One elegant and memory-efficient way of representing sparse matrices is as adjacency lists.

From the representation described later, it is clear that an Edge List representation of the graph is meant.

Also from the side text:

Another way of stating this is with Big-O notation, it is preferable to have 𝑂(𝑛𝑒𝑑𝑔𝑒𝑠), rather than 𝑂(𝑛2𝑛𝑜𝑑𝑒𝑠).

It is confirmed that the Edge List representation is meant here as an Adjacency List representation takes O(V+E) space.

Hello, maybe it's silly, but I noticed that in the "Graphs and where to find them", when separating the idea, a double comma ",," is being used.

¡Beyond that, I can only thank you for this wonderful work!

Under section Passing messages between parts of the graph

1. For each node in the graph, gather all the neighboring node embeddings (or messages), which is the 𝑔 function described above.

But 𝑔 function seems never mentioned previously.

GNN Intro Review

The following peer review was solicited as part of the Distill review process.

The reviewer chose to waive anonymity. Distill offers reviewers a choice between anonymous review and offering reviews under their name. Non-anonymous review allows reviewers to get credit for the service they offer to the community.

Distill is grateful to Chaitanya K. Joshi for taking the time to review this article.

General Comments

Introduction

Researchers have developed neural networks that operate on graph data (called graph neural networks, or GNNs) for over a decade, and many recent developments have increased their capabilities, and have now been used in many practical applications.

So many and's...maybe reframe it into 3 parts: GNNs have been developed for over a decade. Recent developments have focused on increased capability (and maybe expressive power/representational capacity?). In the past years, we are starting to see practical applications (and maybe some examples, like Halicin-MIT-Broad Institute, Fake News-Twitter, RecSys-Pinterest).

To start, let’s establish what a graph is. A graph represents the relations (edges) between a collection of entities (nodes).

The associated diagram may be better presented if the global attributes row is the last one...

To further describe each node, edge or the entire graph, we can store information in each of these pieces of the graph to further describe them. We can further specialize graphs by associating directionality to edges (directed, undirected).

This sentence needs editing to make less use of the word 'further'!

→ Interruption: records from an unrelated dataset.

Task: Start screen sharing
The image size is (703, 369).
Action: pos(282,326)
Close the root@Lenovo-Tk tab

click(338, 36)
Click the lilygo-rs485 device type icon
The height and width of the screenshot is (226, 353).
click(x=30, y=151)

Graphs and where to find them

You’re probably already familiar with some types of graph data, such as social networks. However, graphs are an extremely powerful and general representation of data, and you can even think of images and text as a graph.

Images as graphs

It can be confusing to start with images and text...maybe its better to start with real-world graphs and then later mention images/text as add-ons. Essentially, images/text are euclidean data while most graph data is irregular and non-euclidean. So GNNs would definitely not be the top choice for anyone working with them. Thus, speaking about images/text as graph structures, while interesting, may diverge from the main point of the article, which is to be a gentle introduction to GNNs. (P.S. the visualizations for image/text graphs are super good, though!)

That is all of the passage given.